Where the right to use streets was granted a corporation on condition of payment of an annual sum described in the ordinance as a franchise tax, this will not prevent the imposition of an ad velorem tax on the value (burdened by such condition) of the franchise; it was beyond the power of the city to contract for commutation of taxes legally assessable. (P. 278.)
8. — Practice in Supreme Court.
Errors not assigned in the Court of Civil Appeals will not be considered by the Supreme Court. (P. 278.)
Error to the Court of Civil Appeals for the Fourth District, upon error from Dallas County.
The street railway sued, seeking to enjoin the collection of a franchise tax by the city, which reconvened to recover the tax, and had judgment therefor, with dissolution of the temporary injunction. The company prosecuted writ of error and obtained reversal with rendition of judgment in its favor. The city then secured writ of error from Supreme Court.
W.T. Henry and J.J. Collins, for plaintiff in error. — The court erred in holding that the franchise sought to be taxed in this cause was a part of the real estate of the defendant in error and not subject to a separate tax. The court erred in not holding that the franchise sought to be taxed in this cause was a special privilege emanating from the government and not a matter of common right to citizens of the county generally, and consequently taxable separately from the real estate of the defendant in error. Sayles' Civ. Stats., arts. 5076, subdiv. 38, 5118, subdiv. 43, 5064, subdiv. "Person"; Charter of Dallas (Special Laws of 1897) secs. 118, 125, 131, 133, 134; State v. Railway, 94 Tex. 530; Bank v. Fenno, 8 Wall., 547; State Railroad Tax Cases, 92 U.S. 603; Bridge Co. v. Kentucky, 166 U.S. 153; City Water Co. v. State, 88 Tex. 600 [ 88 Tex. 600]; Threadgill v. Pumphrey, 87 Tex. 573 [ 87 Tex. 573]; Cooley on Tax., 383.
The Court of Criminal Appeals erred in holding that the payment to the city of Dallas of a fixed bonus, not regulated by the value of the franchise, for such franchise, in any manner affected the right and obligation of the city of Dallas to levy and collect an ad valorem tax upon the franchise of the plaintiff in error to operate and maintain lines of street railway over the public streets of the city. City of Austin v. Austin Gas Co., 69 Tex. 180; Altgeld v. City of San Antonio, 81 Tex. 436; Erie Railway v. Pennsylvania, 21 Wall., 492; Street Railway v. Bellevue, 49 S.W. Rep., 23; City of New Orleans v. Railway, 21 Am. St. Rep., 365.

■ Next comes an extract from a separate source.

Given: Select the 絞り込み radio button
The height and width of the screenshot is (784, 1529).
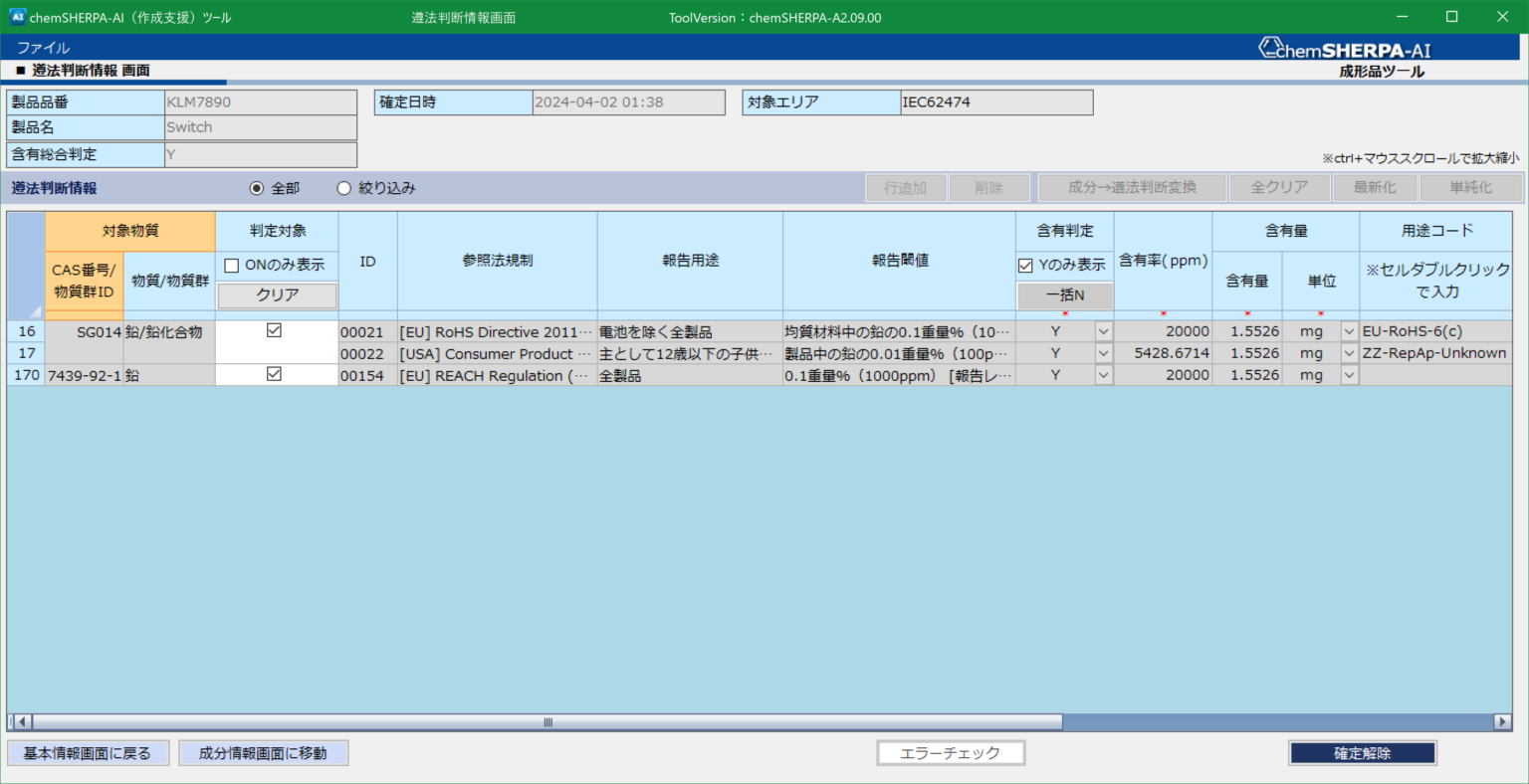Looking at the screenshot, I should tap(343, 188).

The law requires the assessment for taxation of franchises, and the right to maintain and operate lines of street railway over the public streets of a city, vested in a corporation by special grant of the city council, is such a franchise as the law contemplates. A franchise is incorporeal personal property, and subject to taxation. Bank v. Fenno, 8 Wall., 547; State Railroad Tax Cases, 92 U.S. 603; Bridge Co. v. Kentucky, 166 U.S. 153; Express Co. v. Auditor, 166 U.S. 185; County of Galveston v. Galveston Wharf Co., 72 Tex. 557; Spring Valley W.W. Co. v. Schlottler, 62 Cal. 112; Cooley on Tax., 383; 25 Am. and Eng. Enc. of Law, 33; Const. of Texas, art. 8, secs. 1, 2, 4, 5, 17; Sayles' Civil Stats., arts 5061, 5064, subdiv. "person;" 5076, subdiv. 38; 5118, subdiv. 43; Charter of City of Dallas (Spec. Laws of 1897), secs. 118, 125, 131, 133, 134. Distinction between franchises of corporate existence and special privileges or easements constituting franchises: State v. Railway, 62 S.W. Rep., 1050; Street Railway v. Common Council, 85 N.W. Rep., 96; City Water Co. v. State, 88 Tex. 600 [ 88 Tex. 600]; Threadgill v. Pumphrey, 87 Tex. 573 [ 87 Tex. 573]; 2 Mora. on Priv. Corp., sec. 923; Bank v. Earl, 13 Pet., 575.
The method of taxation is a matter vested solely in the legislative discretion, and the law provides a safe method for ascertaining the value of franchises for ad valorem taxation by allowing the owner to render his property at its correct value, and upon his failure to render, provides an efficient system for the determination of its value. Porter v. Railway, 76 Ill. 561; Delaware Railroad Tax Case, 18 Wall., 206; Cooley on Tax., 412, 422; State v. Anderson, 63 N.W. Rep., 746; Street Railway v. Common Council, 85 N.W. Rep., 96; Telegraph Co. v. State, 62 Tex. 635.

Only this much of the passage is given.